A common question I receive is:
“What stops anyone from cloning Bitcoin and starting their own cryptocurrency?“
Most common reaction is a tie between confusion and shock when they hear my answer: “Technologically, nothing at all.”
Bitcoin has a hard supply cap at 21m. If there is nothing stopping anyone from launching another cryptocurrency, then cryptocurrencies as a whole must have an unlimited supply despite limited supply for any single one of them.

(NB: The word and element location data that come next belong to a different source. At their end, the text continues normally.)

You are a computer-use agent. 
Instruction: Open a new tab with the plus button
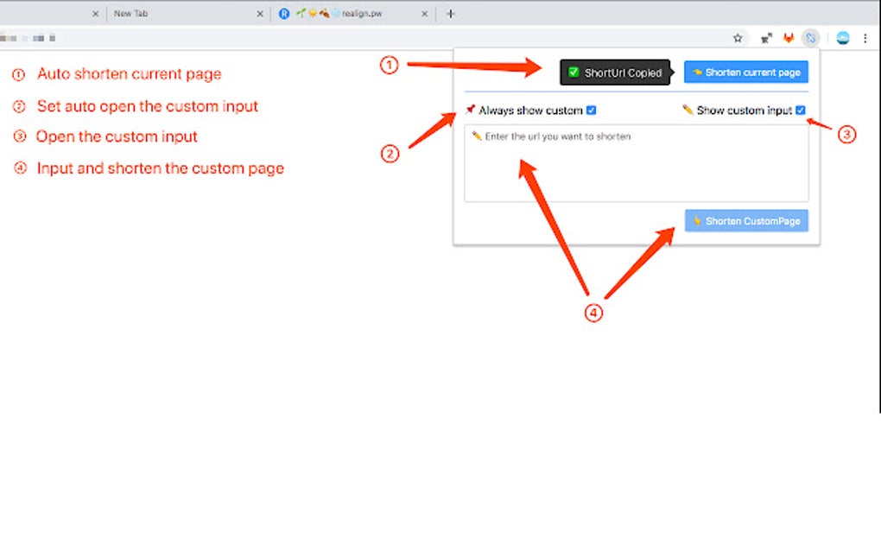(x=449, y=13)

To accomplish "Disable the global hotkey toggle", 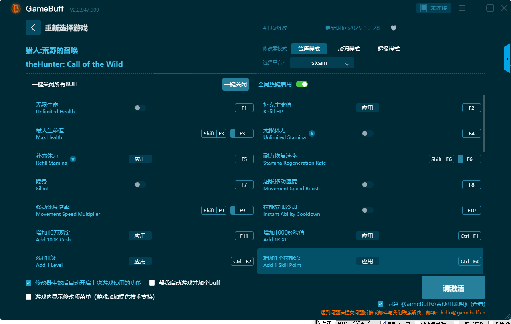I will tap(301, 84).
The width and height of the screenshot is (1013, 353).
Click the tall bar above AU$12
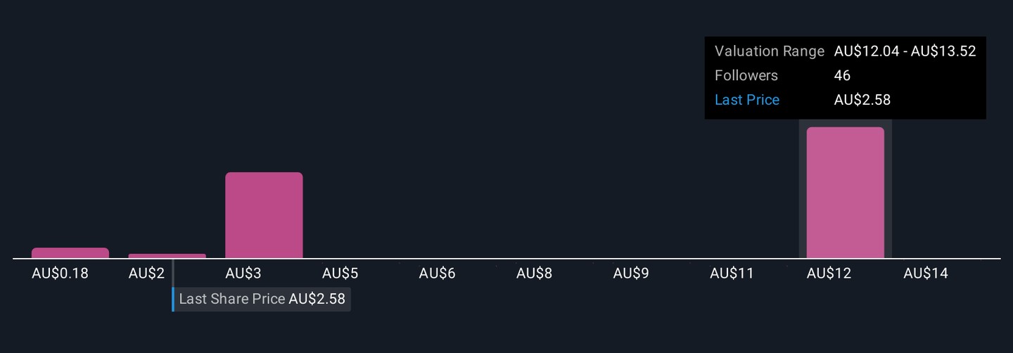pyautogui.click(x=845, y=193)
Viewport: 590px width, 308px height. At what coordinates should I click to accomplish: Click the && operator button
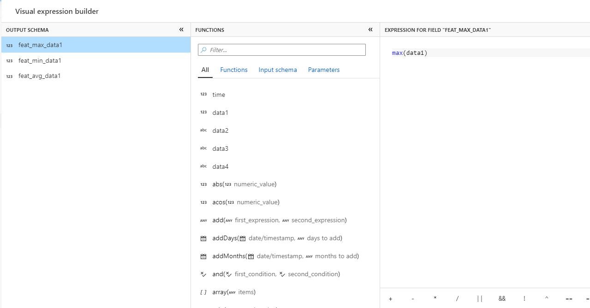point(501,298)
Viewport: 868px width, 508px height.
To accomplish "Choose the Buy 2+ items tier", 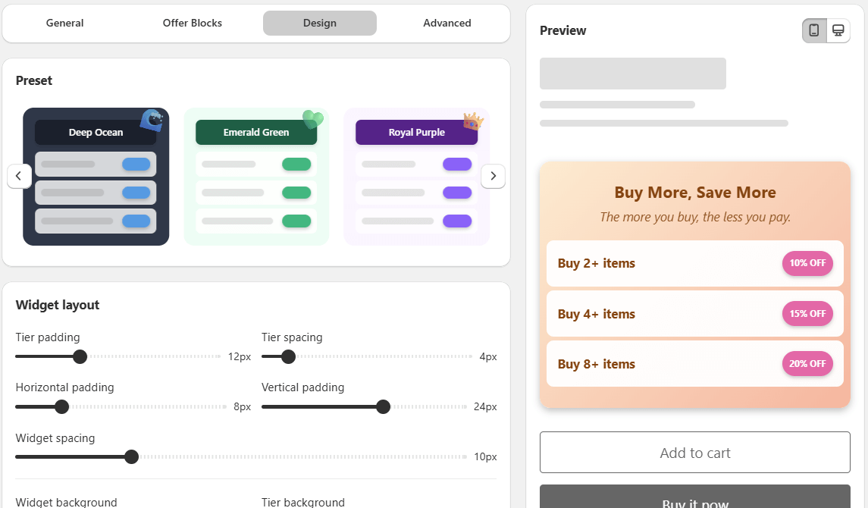I will 694,263.
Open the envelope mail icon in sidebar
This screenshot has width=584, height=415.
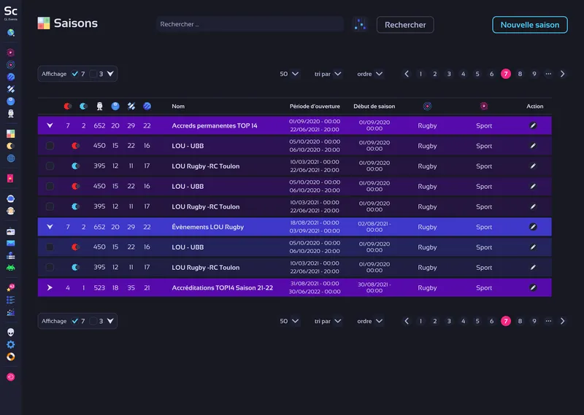(11, 244)
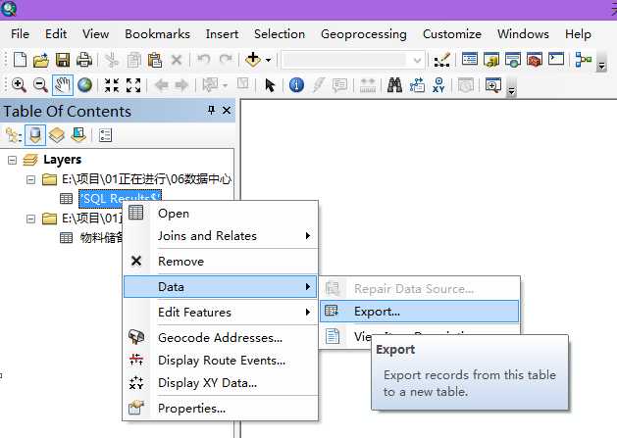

As a matter of fact, in the 2017 ICO gold rush many “alt coins” did exactly that. A quick fork of Bitcoin’s repo and an accompanying “white paper” with little to no technical detail was all that it took.
Almost none survived.
A handful such as Ethereum with true innovations and long-term vision stuck around and are thriving more than ever. Few are competing with Bitcoin directly. Most are building on top of it.
Several high-profile challenges to Bitcoin itself with the aim of improving its limitations (e.g., block size, arguably the most contentious issue in the history of Bitcoin) have failed to gain adoption anywhere near the scale of Bitcoin.

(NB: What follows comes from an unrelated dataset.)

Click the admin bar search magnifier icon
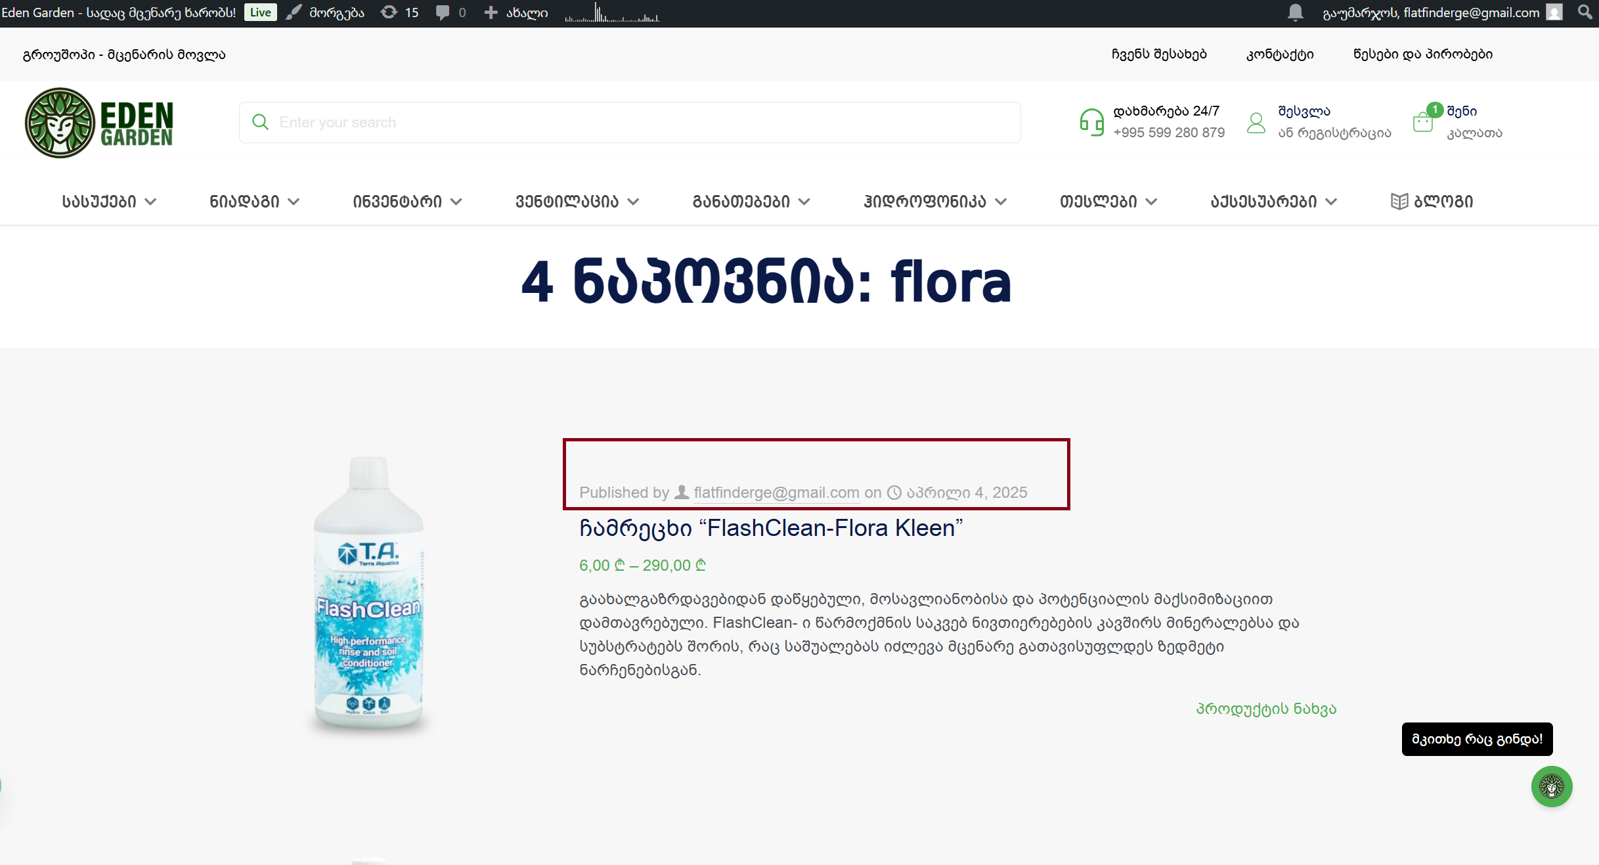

Networks are inherently “winner-takes-all” markets. Users tend to flock to places where the other users are. Think of how dominant of a social network Facebook is, anti-competitive arguments aside.
There is only one Craigslist, despite having the looks of a website from the 90s. The basic technology behind either is neither proprietary nor insurmountable for a handful of developers to build something similar, if not better.
Then why is Craigslist or Facebook still the largest in its space? Why aren’t there several clones of Facebook?
The Effects of Network Effect
Bitcoin has become the store-of-value layer in cryptoassets. A remarkable achievement for a 12-year-old innovation that introduced Blockchain as a technology and Bitcoin as its best-known use case. Bitcoin is older than Uber. It is older than Snapchat. Somehow it still gets classified as an emerging or unproven technology despite its resilience over a decade.
Since early 2020, every month seems to bring yet another large institution which has invested an eye-popping amount in Bitcoin. Tesla’s $1.5 billion announcement today ranks as one of the largest I have seen thus far in corporate holdings.
Bitcoin now acts as the value layer in cryptoassets. This is partially why it gets labelled as “Gold 2.0” or “Digital Gold”. There is an enormous amount of value locked in cold storage, and an ever-increasing amount now lives on the Ethereum blockchain moving between various DeFi platforms looking for high yields in a world starved of it.
Almost all DeFi development is happening on the Ethereum blockchain, which is why I think Ethereum is the digital oil of cryptoassets. Ethereum still has a long way to prove its viability and certainly has formidable contenders should Ethereum 2.0 fail to realize its vision.
As for the unbiased value layer in crypto-assets, Bitcoin takes all.
This is not investment advice. All opinions are my own, and you should do your own due diligence, as always. I own several cryptoassets, including BTC and ETH.